(begin)

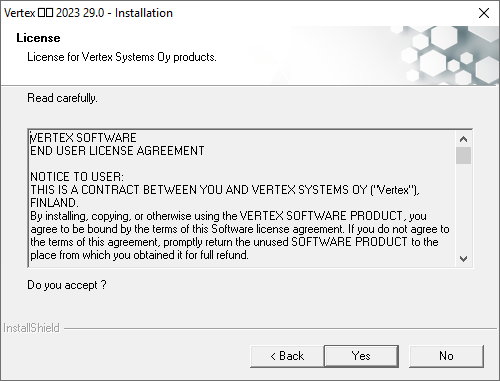Viewport: 500px width, 381px height.
Task: Click the bold License heading
Action: pos(38,38)
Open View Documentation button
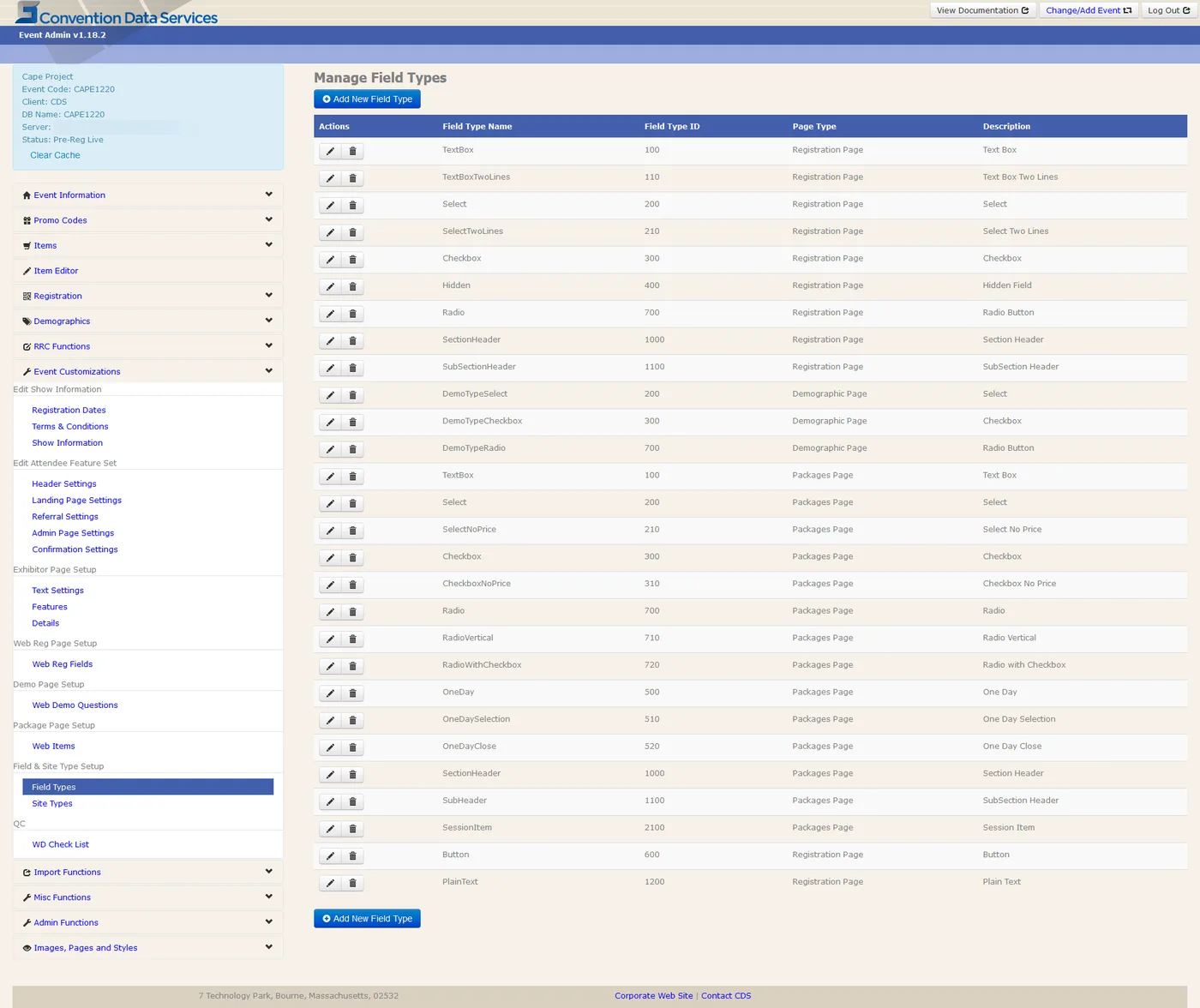 point(982,10)
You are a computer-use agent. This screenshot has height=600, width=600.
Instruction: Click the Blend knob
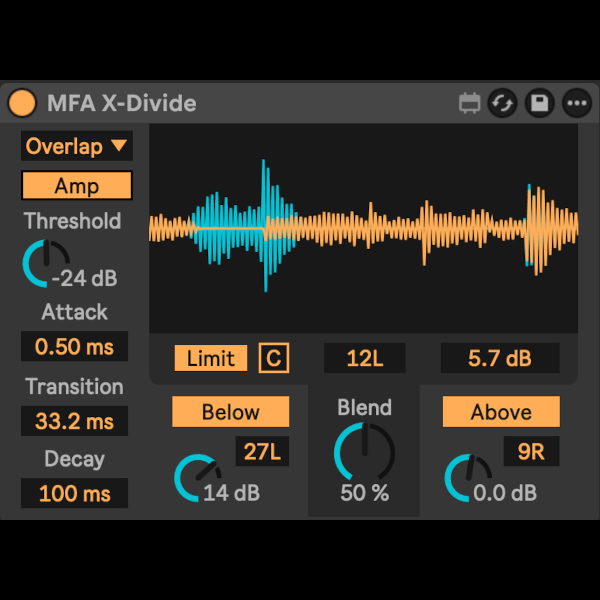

(end)

What you are asked to do: Turn all of the material above into a Markdown table with a Row column for the row number and a Line column for the text, skipping blank lines. Leave the pictures out.

Answer to this exercise:
| Row | Line |
|---|---|
| 1 | Viewport: 500px width, 381px height. |
| 2 | Task: Click the bold License heading |
| 3 | Action: pos(38,38) |
| 4 | Open View Documentation button |
| 5 |  point(982,10) |
| 6 | You are a computer-use agent. This screenshot has height=600, width=600. |
| 7 | Instruction: Click the Blend knob |